Active flight increases the gain of visual motion processing in Drosophila Maimon, G., Straw, A. D. & Dickinson, M. H. Nature Neurosci. 13, 393–399 (2010)

Whole-cell patch clamp recordings from neurons in the fly brain have have been limited to restrained flies. In this study, the authors measured the responses of vertical-system visual neurons in tethered, flying Drosophila melanogaster. The membrane voltage of these neurons was tonically depolarized and their responses were boosted during flight, showing for the first time that they are strongly modulated by locomotion.

Prions

Pharmacological prion protein silencing accelerates central nervous system autoimmune disease via T cell receptor signalling Hu, W. et al. Brain 133, 375–388 (2010)

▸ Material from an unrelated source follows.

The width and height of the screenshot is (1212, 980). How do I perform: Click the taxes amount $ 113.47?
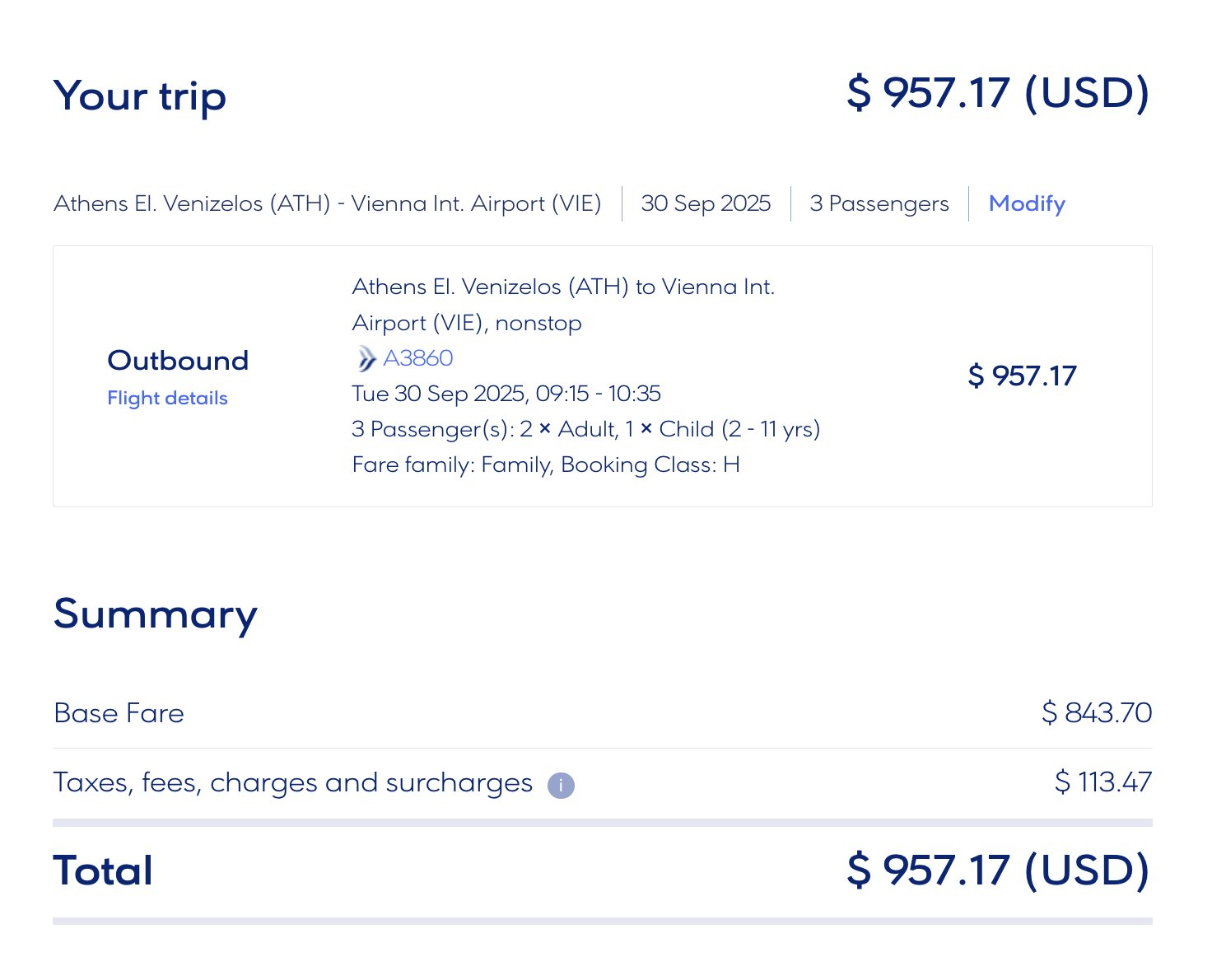tap(1102, 782)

Mice that lack the cellular prion protein (PrPC) exhibit enhanced severity of disease in experimental autoimmune encephalomyelitis (EAE), suggesting that PrPC may have a role in CNS autoimmunity. Here, the authors silenced the PrPC gene in murine splenocytes and injected them into mice in which EAE had been actively induced. This treatment led to an increase in T cell differentiation, proliferation and activation, and worsened the clinical course of EAE. These results suggest that PrPC directly regulates the inflammatory response in the CNS.

Ion channels

Distinct roles of NR2A and NR2B cytoplasmic tails in long-term potentiation Foster, K. et al. J. Neurosci. 30, 2676–2685 (2010)

NR2A and NR2B are subunits of the NMDA (N-methyl-D-aspartate) receptors that mediate long-term potentiation (LTP) induction in CA1 pyramidal cells, but their differential roles in the process are unclear. Using a combination of pharmacological and molecular–genetic approaches, the authors found that in cultured hippocampal slices NR2B protein expression, but not activation of NR2B-containing NMDA receptors, is essential for LTP induction. The long cytoplasmic tail of NR2B may function as a structural scaffold for proteins that are important for LTP. NR2A, by contrast, is required as a subunit of the conducting channel, but its tail inhibits LTP.